National property values show little growth

Recent analysis of property activity from CoreLogic has shown a sluggish market

National property values show little growth
The majority of New Zealand has shown little property value growth, according to the latest data analysis from CoreLogic.

Property values in Manukau have recorded the strongest growth at 29%– a continuation of growth for the rest of the Auckland region since 2012.
North Shore was 5.7% behind while the Bay of Plenty registered 21.4% value growth, the report said.

Auckland City saw 21.4% growth over the reporting period, with Waikato a further 1.4% back on 20.0% growth (January 2015 to April 2016). 

CoreLogic senior research analyst Nick Goodall said the big centres in the top half of the North Island were “flexing their muscles” but he doubts they could keep up.  

Goodall said Canterbury, Taranaki, Southland and Manawatu were “struggling to find form.”

“Looking at Canterbury, it’s worth pointing out that the region was significantly affected by the 2010 and 2011 earthquakes which reduced property stock and increased demand in the short term as the rebuild got underway,” Goodall said.

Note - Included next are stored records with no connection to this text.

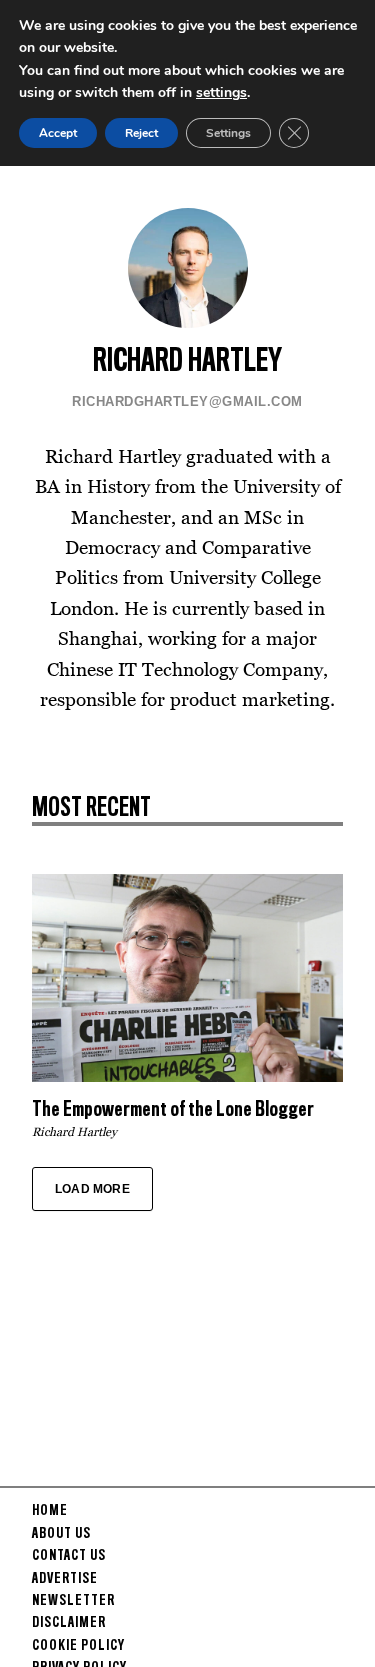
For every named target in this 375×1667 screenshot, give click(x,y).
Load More (92, 1189)
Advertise (65, 1579)
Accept (58, 133)
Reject (141, 133)
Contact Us (69, 1556)
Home (50, 1511)
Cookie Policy (78, 1646)
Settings (228, 133)
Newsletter (73, 1601)
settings (221, 92)
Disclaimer (69, 1623)
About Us (61, 1534)
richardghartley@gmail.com (187, 401)
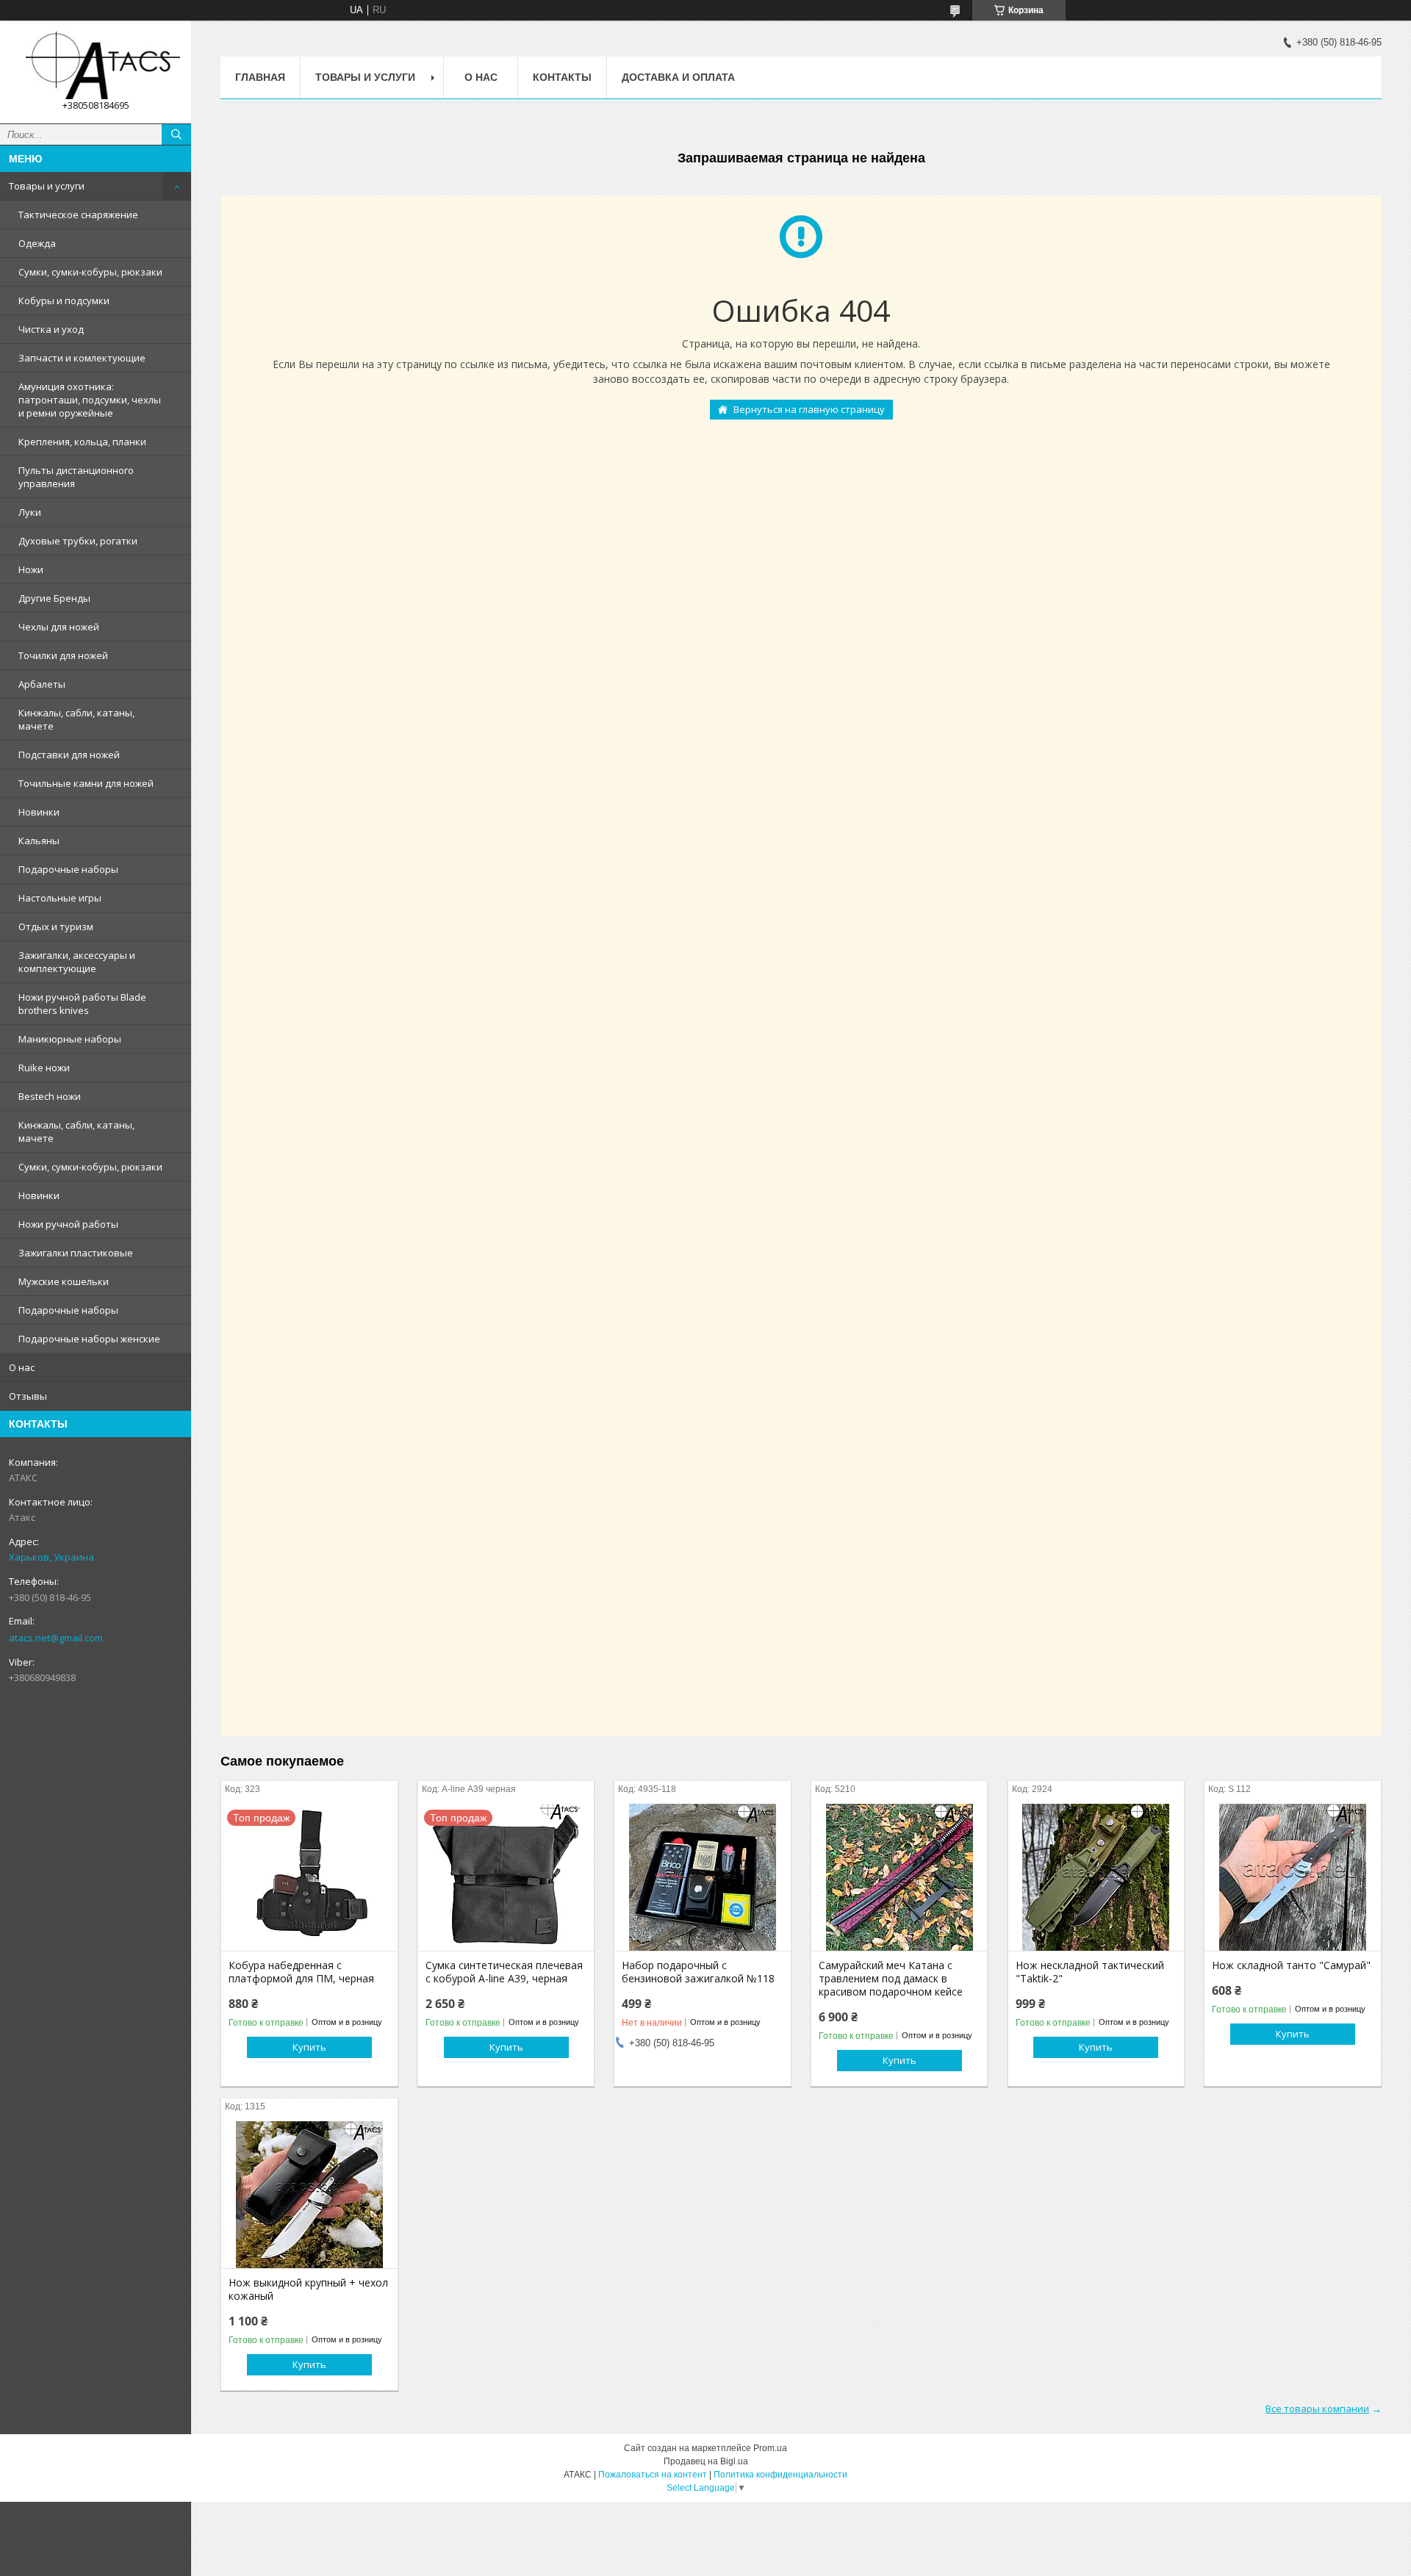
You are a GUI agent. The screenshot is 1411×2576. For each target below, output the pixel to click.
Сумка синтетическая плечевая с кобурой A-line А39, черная (504, 1972)
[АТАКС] (95, 65)
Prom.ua (770, 2448)
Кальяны (39, 840)
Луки (29, 512)
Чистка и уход (51, 329)
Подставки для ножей (69, 754)
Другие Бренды (54, 598)
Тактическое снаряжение (78, 214)
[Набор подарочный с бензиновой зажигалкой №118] (702, 1877)
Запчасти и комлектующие (82, 357)
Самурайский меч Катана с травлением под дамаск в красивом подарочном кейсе (891, 1978)
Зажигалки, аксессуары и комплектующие (76, 962)
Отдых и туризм (55, 926)
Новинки (39, 812)
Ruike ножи (44, 1067)
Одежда (37, 243)
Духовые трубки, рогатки (77, 540)
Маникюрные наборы (69, 1039)
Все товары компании (1317, 2408)
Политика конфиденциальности (780, 2474)
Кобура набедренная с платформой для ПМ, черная (301, 1972)
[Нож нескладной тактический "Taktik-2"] (1096, 1877)
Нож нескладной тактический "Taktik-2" (1090, 1972)
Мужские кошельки (63, 1281)
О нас (22, 1367)
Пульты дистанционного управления (76, 477)
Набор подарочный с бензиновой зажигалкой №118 (698, 1972)
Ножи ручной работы (68, 1224)
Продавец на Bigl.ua (706, 2461)
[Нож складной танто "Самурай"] (1292, 1877)
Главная (260, 77)
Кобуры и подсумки (63, 300)
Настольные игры (59, 897)
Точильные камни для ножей (86, 783)
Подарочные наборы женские (89, 1338)
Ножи (30, 569)
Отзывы (28, 1396)
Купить (309, 2047)
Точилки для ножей (63, 655)
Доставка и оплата (678, 77)
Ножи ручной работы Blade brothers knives (82, 1003)
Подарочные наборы (68, 869)
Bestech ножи (49, 1096)
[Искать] (176, 134)
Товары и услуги (47, 186)
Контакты (562, 77)
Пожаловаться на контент (652, 2474)
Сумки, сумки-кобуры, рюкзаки (90, 271)
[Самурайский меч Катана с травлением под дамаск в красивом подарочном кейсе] (899, 1877)
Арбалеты (41, 684)
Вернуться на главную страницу (809, 409)
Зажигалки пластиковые (75, 1252)
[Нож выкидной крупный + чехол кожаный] (309, 2194)
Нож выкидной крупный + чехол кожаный (308, 2289)
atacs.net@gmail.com (56, 1637)
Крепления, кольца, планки (82, 441)
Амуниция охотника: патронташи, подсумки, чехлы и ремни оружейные (89, 400)
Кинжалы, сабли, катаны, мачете (76, 719)
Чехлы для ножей (58, 626)
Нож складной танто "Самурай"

“This meant its property values grew out of cycle with most of the rest of NZ and by 2015, while most other areas saw little value growth; it had appreciated by almost 30%.”

Over the full 32 months from January 2015 to September 2017, the Bay of Plenty, according to Goodall, scored a final “points haul” of 49.3% growth.

Waikato was a few points down at 43.9% while Northland ranked thirds with 42.9% growth over the period. Manukau was at 42.7%, while Auckland City dropped back to seventh and North Shore to ninth.

Southland and Taranaki grew fewer than 20% Canterbury remained at the bottom of the table with only 6.1% increase over the entire period, Goodall said.
CoreLogic used the QV House Price Index and grouped 14 regions and cities to compare value growth between provinces.